- Genre: Agricultural Fair
- Location(s): Mayagüez, Puerto Rico
- Founded: 1977
- Patron(s): UPRM
- Website: ciag.uprm.edu/5dias

= Cinco Días con Nuestra Tierra =

Annual agricultural fair held at the University of Puerto Rico at Mayagüez

Feria Agrícola Educativa Cinco Días con Nuestra Tierra is a five-day agricultural fair held every year in the University of Puerto Rico at Mayagüez. The event is organized by students, alumni, professors, and personnel, with the university collaborating on the institutional level and in other matters. Hundreds of people attend the fair daily, the majority consisting of school excursions, environmentalist and agricultural clubs, elderly groups, churches and general public interested in learning about agriculture.
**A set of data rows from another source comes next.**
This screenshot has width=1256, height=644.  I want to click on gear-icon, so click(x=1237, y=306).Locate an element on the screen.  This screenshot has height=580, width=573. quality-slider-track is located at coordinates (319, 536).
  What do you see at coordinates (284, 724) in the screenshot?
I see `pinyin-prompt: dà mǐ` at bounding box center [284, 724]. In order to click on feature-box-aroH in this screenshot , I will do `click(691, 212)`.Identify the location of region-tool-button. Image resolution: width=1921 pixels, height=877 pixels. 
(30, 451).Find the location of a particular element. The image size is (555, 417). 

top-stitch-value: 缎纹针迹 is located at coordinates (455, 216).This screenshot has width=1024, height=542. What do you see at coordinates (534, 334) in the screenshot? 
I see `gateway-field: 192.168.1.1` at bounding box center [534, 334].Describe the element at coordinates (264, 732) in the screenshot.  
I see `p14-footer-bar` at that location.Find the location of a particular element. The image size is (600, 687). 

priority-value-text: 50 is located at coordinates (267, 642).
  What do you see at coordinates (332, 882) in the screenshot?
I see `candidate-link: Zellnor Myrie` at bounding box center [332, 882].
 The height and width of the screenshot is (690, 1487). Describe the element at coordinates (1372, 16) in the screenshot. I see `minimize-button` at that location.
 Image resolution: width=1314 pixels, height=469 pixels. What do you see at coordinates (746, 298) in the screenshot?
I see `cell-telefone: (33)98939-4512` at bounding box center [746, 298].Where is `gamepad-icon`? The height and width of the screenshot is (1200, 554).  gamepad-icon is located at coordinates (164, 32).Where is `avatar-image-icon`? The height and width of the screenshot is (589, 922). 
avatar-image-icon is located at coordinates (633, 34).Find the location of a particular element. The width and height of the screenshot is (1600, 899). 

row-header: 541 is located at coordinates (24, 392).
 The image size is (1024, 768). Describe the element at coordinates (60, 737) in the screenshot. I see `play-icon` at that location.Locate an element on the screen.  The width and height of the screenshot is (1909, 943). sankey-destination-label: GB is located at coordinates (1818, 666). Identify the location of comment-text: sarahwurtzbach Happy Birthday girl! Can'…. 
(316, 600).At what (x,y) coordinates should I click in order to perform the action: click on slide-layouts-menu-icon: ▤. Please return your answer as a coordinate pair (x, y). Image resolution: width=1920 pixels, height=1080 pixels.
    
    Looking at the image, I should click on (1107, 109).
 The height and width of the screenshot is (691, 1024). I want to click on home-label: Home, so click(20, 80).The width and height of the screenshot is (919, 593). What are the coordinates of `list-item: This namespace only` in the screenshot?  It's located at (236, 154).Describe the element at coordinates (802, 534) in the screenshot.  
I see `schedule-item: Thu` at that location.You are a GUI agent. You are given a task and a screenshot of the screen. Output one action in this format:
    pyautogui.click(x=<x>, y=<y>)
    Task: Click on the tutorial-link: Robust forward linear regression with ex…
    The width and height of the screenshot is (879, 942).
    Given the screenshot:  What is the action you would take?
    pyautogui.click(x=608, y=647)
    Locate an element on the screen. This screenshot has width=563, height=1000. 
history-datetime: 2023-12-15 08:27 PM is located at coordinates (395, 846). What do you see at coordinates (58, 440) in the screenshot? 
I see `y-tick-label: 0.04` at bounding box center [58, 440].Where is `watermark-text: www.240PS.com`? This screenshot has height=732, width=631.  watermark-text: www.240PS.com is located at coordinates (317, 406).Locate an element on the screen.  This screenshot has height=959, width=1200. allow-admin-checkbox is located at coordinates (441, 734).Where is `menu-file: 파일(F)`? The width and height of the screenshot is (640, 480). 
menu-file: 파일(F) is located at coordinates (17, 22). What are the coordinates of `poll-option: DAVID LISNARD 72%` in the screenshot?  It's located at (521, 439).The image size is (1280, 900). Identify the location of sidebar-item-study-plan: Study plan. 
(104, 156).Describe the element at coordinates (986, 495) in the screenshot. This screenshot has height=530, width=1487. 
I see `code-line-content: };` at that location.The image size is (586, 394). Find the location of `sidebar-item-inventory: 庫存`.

Local agencies also participate, such as the Autoridad de Desperdicios Sólidos, Servicio de Extensión Agrícola and the Puerto Rico Department of Agriculture, among others.

==History==
The Feria Agrícola Educativa Cinco Días con Nuestra Tierra began being celebrated in 1977, organized by students, professors and associations of the agriculture faculty of the university. The event at its beginning took place in the lobby of the "Jesús T. Piñero building", main building of the College of Agricultural Sciences since then the fair has evolved into one of the most important agricultural fairs in Puerto Rico.

The COVID-19 pandemic caused the 2020 event to be cancelled and the 43rd was deferred to 2021.